Dari awal KPK, Polisi, dan Jaksa harusnya mengambil tindakan cepat, bukan menunggu datangnya aduan. Mengapa harus bertindak cepat tidak menunggu finalisasi kerja MKD? Kasus papa minta saham sudah menjadi isu nasional dan menimbulkan kegaduhan, bukti awal berupa transkip percakapan juga tersedia, jadi baik KPK, Polisi, dan Jaksa, memiliki alasan untuk memulai dan memiliki bukti awal yang dapat dijadikan sebagai pijakan pertama, tinggal dikembangkan.

Yduikatif tidak perlu menunggu hasil kerja MKD, sebab MKD hanya bisa menilai dan menjatuhkan sanksi dari segi etika, bukan dari segi hukum.

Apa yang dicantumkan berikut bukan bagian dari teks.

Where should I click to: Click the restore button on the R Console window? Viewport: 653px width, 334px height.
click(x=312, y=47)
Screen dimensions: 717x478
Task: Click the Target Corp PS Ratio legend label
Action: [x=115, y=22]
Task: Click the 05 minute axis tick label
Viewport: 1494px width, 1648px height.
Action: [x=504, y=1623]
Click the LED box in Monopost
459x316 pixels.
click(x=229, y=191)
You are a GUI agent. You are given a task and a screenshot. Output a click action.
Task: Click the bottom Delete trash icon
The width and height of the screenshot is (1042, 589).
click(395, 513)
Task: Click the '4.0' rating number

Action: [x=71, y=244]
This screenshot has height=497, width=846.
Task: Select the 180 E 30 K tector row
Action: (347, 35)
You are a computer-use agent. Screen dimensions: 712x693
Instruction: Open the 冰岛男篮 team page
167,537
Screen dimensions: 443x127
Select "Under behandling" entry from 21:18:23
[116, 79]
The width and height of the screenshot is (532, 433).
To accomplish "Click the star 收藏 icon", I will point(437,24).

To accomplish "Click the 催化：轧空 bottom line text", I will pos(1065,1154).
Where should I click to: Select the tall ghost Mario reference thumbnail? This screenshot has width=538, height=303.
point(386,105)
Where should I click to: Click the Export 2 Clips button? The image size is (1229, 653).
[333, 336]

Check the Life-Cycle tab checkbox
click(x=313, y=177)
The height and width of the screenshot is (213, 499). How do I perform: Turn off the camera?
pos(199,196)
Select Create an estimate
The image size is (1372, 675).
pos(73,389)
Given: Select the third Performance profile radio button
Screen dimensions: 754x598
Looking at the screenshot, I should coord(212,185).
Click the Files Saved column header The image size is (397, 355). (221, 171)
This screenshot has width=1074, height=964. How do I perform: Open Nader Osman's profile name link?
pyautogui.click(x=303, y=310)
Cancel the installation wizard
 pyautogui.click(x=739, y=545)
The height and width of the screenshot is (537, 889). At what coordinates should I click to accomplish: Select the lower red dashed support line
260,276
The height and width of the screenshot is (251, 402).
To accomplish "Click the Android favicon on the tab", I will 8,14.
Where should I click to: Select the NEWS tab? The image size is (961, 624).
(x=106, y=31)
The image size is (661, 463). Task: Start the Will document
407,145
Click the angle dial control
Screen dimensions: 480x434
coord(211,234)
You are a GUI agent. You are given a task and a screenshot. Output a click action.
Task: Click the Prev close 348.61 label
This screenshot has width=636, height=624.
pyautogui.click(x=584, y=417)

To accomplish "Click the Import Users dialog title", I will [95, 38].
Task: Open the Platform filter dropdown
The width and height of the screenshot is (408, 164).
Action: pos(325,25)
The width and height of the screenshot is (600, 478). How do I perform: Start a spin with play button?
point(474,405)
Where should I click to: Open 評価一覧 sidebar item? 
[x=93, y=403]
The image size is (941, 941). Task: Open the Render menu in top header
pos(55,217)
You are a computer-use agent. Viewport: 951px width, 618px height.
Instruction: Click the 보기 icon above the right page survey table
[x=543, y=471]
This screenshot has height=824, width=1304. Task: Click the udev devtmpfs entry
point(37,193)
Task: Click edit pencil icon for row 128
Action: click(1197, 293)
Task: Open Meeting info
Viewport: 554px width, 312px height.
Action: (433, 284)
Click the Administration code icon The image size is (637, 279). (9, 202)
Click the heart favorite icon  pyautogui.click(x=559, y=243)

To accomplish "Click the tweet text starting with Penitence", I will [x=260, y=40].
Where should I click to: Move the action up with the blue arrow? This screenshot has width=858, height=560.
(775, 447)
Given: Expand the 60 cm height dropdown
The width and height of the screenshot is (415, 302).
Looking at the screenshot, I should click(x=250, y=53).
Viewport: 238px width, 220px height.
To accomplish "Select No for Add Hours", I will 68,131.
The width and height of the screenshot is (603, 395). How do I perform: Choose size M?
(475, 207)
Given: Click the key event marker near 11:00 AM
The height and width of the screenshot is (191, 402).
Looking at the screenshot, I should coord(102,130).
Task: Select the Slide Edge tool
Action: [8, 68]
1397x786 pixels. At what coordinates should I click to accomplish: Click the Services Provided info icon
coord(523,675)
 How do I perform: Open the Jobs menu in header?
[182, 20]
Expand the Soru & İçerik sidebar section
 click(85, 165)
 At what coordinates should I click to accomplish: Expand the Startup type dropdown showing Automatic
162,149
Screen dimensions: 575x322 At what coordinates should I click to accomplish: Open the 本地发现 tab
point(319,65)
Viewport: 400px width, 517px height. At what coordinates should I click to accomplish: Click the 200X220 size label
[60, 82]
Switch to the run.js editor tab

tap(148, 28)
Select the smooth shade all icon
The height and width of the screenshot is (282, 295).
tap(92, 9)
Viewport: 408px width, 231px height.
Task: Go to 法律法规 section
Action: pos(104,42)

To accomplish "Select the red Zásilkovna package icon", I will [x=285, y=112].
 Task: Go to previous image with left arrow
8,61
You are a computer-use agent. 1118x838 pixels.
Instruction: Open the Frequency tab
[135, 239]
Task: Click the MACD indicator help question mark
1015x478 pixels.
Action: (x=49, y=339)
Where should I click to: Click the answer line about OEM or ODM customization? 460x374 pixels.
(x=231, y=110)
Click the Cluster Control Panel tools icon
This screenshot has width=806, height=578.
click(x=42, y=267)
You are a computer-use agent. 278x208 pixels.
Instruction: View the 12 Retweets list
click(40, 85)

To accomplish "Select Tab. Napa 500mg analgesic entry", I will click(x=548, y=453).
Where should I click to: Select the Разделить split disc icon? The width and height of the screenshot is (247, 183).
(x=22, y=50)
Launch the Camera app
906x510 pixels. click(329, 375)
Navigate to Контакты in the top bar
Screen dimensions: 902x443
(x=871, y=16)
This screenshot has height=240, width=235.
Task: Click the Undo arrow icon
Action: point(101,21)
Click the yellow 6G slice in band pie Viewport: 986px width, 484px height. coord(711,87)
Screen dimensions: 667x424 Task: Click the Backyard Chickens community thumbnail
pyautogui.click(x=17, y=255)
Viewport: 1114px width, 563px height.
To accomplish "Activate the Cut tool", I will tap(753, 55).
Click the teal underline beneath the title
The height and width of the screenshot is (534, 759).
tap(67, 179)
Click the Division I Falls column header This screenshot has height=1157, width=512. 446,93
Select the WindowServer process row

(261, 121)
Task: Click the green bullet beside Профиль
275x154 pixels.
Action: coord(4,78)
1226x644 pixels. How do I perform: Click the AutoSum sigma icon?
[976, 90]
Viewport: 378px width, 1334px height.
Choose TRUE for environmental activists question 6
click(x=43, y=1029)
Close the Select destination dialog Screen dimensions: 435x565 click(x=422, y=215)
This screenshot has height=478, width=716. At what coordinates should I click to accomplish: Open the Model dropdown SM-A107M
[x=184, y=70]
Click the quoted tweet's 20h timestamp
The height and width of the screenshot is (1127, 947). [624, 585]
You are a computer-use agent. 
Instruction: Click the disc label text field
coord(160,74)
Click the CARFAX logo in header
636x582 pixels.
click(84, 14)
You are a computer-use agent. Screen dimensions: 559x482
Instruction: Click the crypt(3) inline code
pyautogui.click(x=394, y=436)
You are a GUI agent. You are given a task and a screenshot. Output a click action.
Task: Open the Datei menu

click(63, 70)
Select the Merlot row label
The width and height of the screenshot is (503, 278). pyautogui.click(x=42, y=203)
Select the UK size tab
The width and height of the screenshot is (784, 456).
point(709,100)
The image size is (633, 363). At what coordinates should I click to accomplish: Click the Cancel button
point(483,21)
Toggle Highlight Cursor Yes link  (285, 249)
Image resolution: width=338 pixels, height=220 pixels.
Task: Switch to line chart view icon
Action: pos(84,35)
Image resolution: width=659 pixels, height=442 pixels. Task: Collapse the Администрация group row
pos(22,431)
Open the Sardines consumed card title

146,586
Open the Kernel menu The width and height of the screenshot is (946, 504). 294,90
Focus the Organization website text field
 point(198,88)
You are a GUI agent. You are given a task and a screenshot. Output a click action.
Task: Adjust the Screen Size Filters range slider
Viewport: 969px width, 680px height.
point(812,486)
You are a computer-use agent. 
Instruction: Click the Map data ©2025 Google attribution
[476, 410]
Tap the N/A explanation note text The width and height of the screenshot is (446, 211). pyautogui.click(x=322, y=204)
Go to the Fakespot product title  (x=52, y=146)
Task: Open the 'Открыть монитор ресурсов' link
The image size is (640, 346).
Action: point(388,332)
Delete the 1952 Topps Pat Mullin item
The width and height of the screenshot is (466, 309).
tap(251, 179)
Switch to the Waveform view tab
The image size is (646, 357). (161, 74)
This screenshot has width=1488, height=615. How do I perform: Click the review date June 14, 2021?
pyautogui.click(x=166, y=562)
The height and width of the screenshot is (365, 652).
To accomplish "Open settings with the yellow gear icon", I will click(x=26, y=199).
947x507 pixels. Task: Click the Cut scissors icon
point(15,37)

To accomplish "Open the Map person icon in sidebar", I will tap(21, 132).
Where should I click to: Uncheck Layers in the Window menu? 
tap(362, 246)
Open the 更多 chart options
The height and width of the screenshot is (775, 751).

Sanksi hukum hanya dapat dieksekusi oleh lembaga yudikatif. Lagipula jika Yudikatif dapat membuktikan pelanggaran hukun SN maka kerja MKD tidak berarti apa-apa lagi sebab akan gugur dengan sendirinya. Logikanya, pelanggaran hukum sudah pasti juga termasuk pelanggaran etika.

KPK malah menunjukkan sinyal ingin menarik diri dan tidak terlibat. Sinyal ini dapat terbaca melalui pernyataan salah satu pimpinan KPK yang menyatakan bahwa Polri lebih memiliki kapasitas untuk mengusut kasus ini. Pernyataan yang sebenarnya tidak dapat dibenarkan. Lembaga yudikatif, memiliki kapasitas atau tidak tetap harus melakukan fungsinya sesuai dengan kemampuannya. Lembaga yudikatif tidak boleh berdiam diri melihat potensi pelanggaran hukum. Mampu atau tidak itu nomor kesekian, nomor pertama adalah kerja, lakukan dulu. Jangan melempar handuk sebelum fighting.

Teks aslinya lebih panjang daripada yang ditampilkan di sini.